The ritual is often playful. The imam acts as a go-between: he goes to the groom and says, “You love this woman, but that doesn’t mean she agrees to marry you. What can you offer her?” The groom might then pledge to fill the room with bars of chocolate or offer gifts of silver and gold. The bride declines each time. The groom then tells the imam to say, “The only thing that I can offer her is my heart.” The bride accepts three times, and then the couple signs the marriage contract.
Rahman receives calls from all over the United States and as far away as Australia from interfaith couples looking for an imam. Though Muslims are not required to have an imam for a wedding, they often prefer it, especially in the case of interfaith weddings, Rahman observed.
Muslims are instructed in the Qur’an to marry believing men and women, not those considered to be idolaters, worshiping other gods. Another verse in the Qur’an gives only men explicit permission to marry women of the People of the Book, usually understood as Jews and Christians. As Rahman sees it, however, “just because women are not mentioned does not mean that they are restricted. Women have equal rights.”
Grappling with their tradition’s understandings of interfaith marriage is something many Conservative and Reform Jewish rabbis also do. The Rabbinical Assembly of the United Synagogue of Conservative Judaism prohibits rabbis from officiating at interfaith weddings. However, a USCJ document states that an interfaith couple “should know that they have open-door access to the rabbi and the cantor.”
At the Union for Reform Judaism website, Rabbi David M. Frank of Cardiff, California, explains that body’s official position on intermarriage: the rabbinic conference opposes officiating at interfaith weddings but says some rabbis believe “that interfaith officiation benefits the Jewish people.” In the Reform movement’s rabbinate, “autonomy is granted to each of us to wrestle with the claims of God and Torah upon our lives.”
Frank noted that Jews “are shedding Jewish affiliation as assimilation increases,” which is a reason for Jews to welcome interfaith families. “This is the great struggle of our day: how to balance perpetuation of Judaism with perpetuation of the Jewish people themselves!”
Rabbi Denise L. Eger of Congregation Kol Ami, a Reform synagogue in West Hollywood, California, has performed Jewish wedding ceremonies for interfaith couples but will not co-officiate with clergy of another religion. The wedding ceremonies of different faiths “are not the same theologically,” she said. “To me that’s just making blender religion.”
She finds the goal of such ceremonies is “often to soothe family tensions” rather than work through spiritual and cultural differences. Holding a Jewish wedding service helps the non-Jewish partner to understand Jewish faith and culture.

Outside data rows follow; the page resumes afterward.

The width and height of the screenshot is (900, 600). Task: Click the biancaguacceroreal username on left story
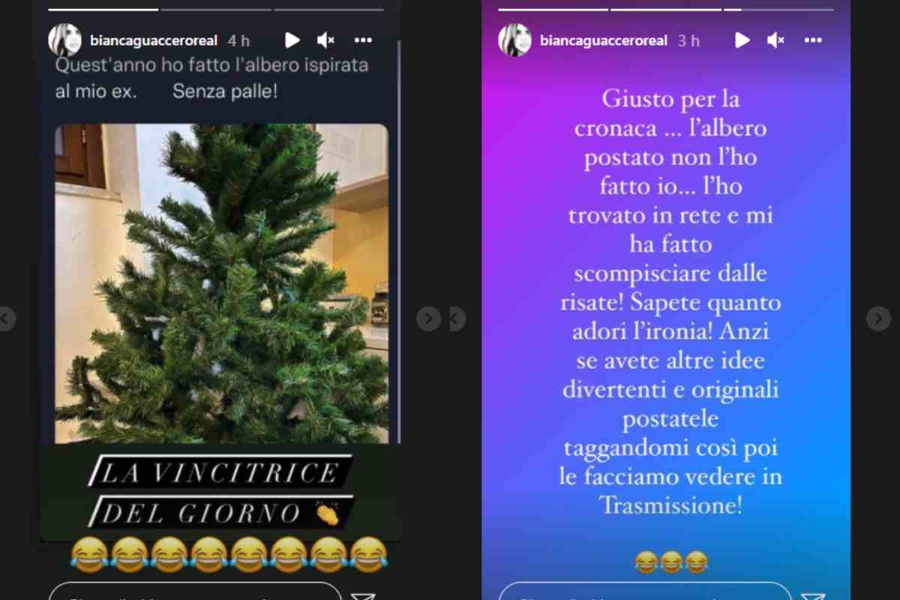pyautogui.click(x=153, y=41)
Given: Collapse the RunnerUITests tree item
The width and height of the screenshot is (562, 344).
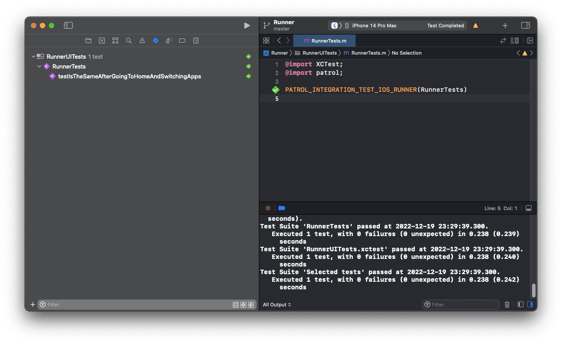Looking at the screenshot, I should point(33,56).
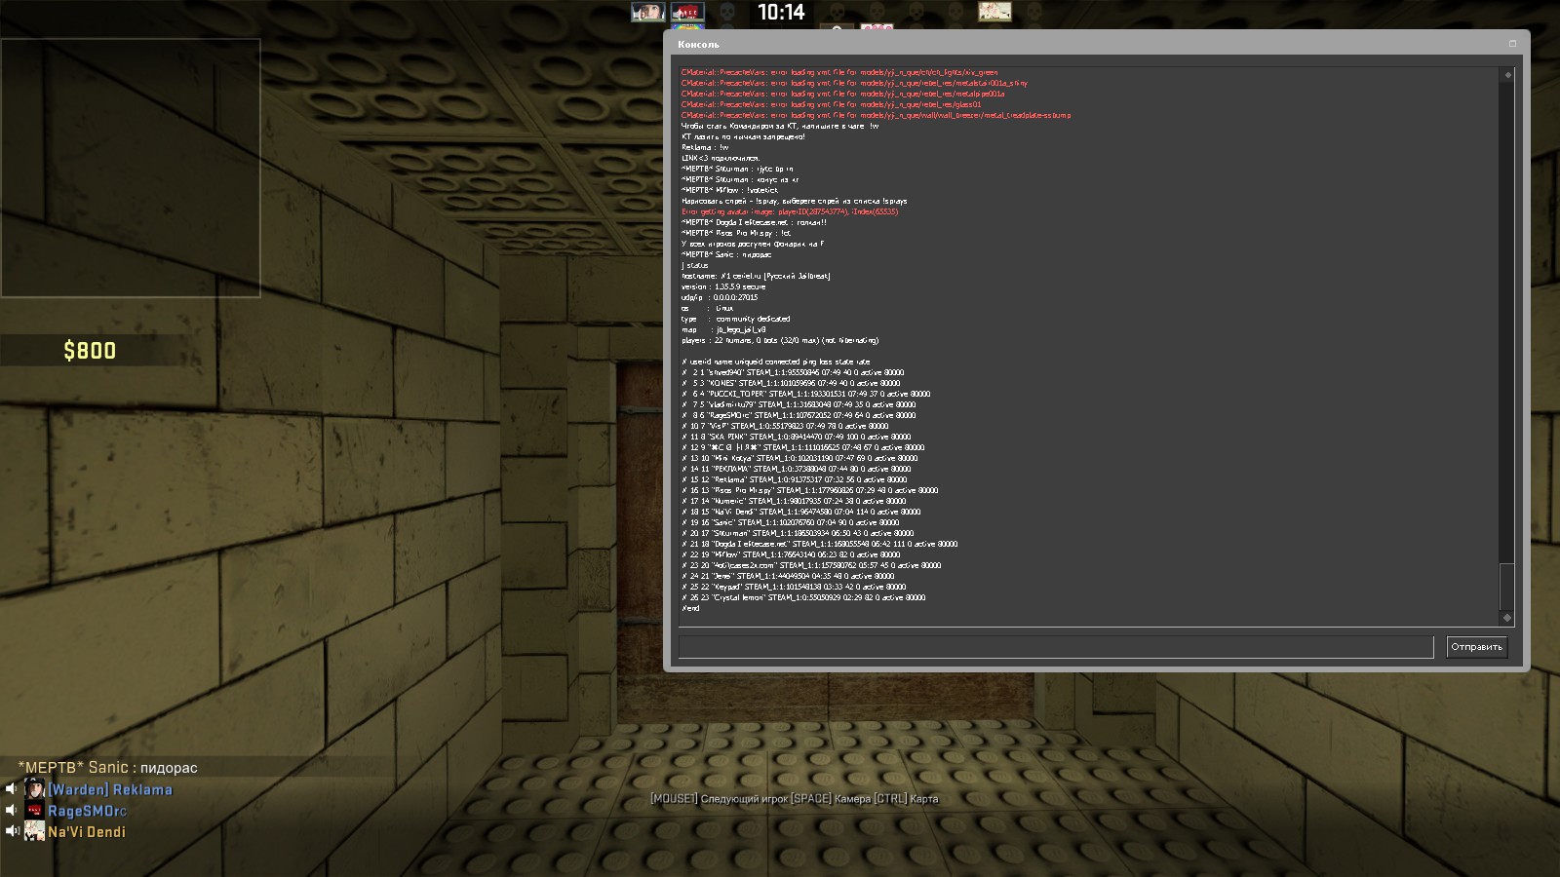The width and height of the screenshot is (1560, 877).
Task: Click the empty radar panel at top-left
Action: 130,168
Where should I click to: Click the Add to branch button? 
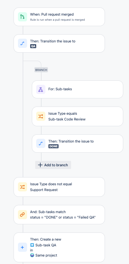53,165
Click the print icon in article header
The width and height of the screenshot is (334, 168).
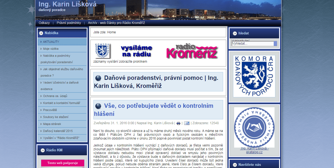point(178,123)
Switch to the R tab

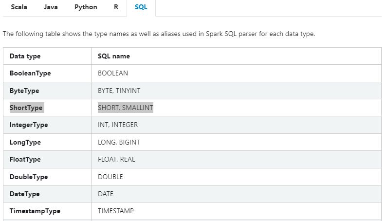pyautogui.click(x=116, y=7)
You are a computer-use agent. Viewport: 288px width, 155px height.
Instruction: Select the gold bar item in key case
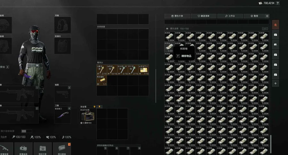[x=102, y=81]
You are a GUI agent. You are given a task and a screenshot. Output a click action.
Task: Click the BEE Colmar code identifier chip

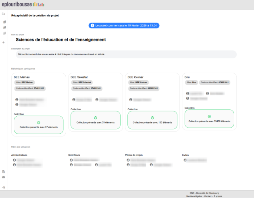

Most of the interfaith couples Eger has worked with include one partner of a Christian background, while a few have been Hindu, Buddhist, or Muslim. In many cases they have held separate ceremonies to express each of the two faith traditions. Eger has also officiated for same-sex couples, in which case one person is often from a more conservative religious background. Many of them are “really happy to have a clergyperson because they’ve been excluded from their tradition,” she said.
In premarital counseling, she helps couples talk about “the cultural gap that happens between faith traditions.” A key role of clergy, Eger said, is to help couples build trust, “which is the building block of any marriage.”